Dans la restauration hors foyer comme en grande consommation, difficile de trouver de nouveaux produits ou concepts. Alors trouvons de nouvelles histoires ! Le storytelling au service de la nutrition/santé. Business oblige.

Citation Food Business NewsC’est l’objet d’un article de foodbusinessnews.net intitulé Storytelling becoming central to product development

Le lobby de la restauration américaine, the National Restaurant Association vient de réaliser un rapport  sur les nouvelles tendances culinaires dans la restauration. Et surprise, sa conclusion majeure est que finalement, l’innovation ne vient plus de la création de nouveaux concepts mais plus de trouver des moyens de mettre en avant des «histoires» qui permettraient de différencier des produits ou des concepts traditionnels.

Naturalité/santé toute, vraie ou suggérée

Le rapport souligne le top ten des tendances, selon une enquête réalisée auprès de près de 1300 professionnels, qui vont toutes sur l’axe santé/naturalité. Parmi elles :

  • Viandes, poissons et légumes «responsables» et sourcés localement (y compris bio)
  • Responsabilité environnementale
  • Menus enfants de bonne qualité nutritionnelle
  • Ingrédients naturels, les moins industrialisés possibles
  • La diminution du gaspillage alimentaire
  • Le partenariat avec les paysans locaux

Ce même rapport souligne la double opportunité de cette approche qui, au-delà de raconter une histoire autour des ingrédients, permettra en outre de maintenir des prix premium. Rappelons que McDo en France a été pionnier en la matière (visites des fermes….).

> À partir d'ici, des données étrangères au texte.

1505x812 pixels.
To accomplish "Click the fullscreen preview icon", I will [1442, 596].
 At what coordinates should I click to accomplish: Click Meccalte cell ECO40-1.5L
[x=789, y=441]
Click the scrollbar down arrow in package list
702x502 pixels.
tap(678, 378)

Comble du cynisme, en conclusion de la réunion de présentation de cette étude, le journaliste résume que les acteurs précisent bien qu’au-delà des bénifices nutritionnels de ces produits, voire de l’étiquetage des produits non-OGM (un débat qui secoue la profession depuis des mois), le journaliste précise, je vous laisse la citation en anglais, tant elle est savoureuse : «It is important to remember that the discussion is less about science or health and more about the story companies want to use in order to differentiate».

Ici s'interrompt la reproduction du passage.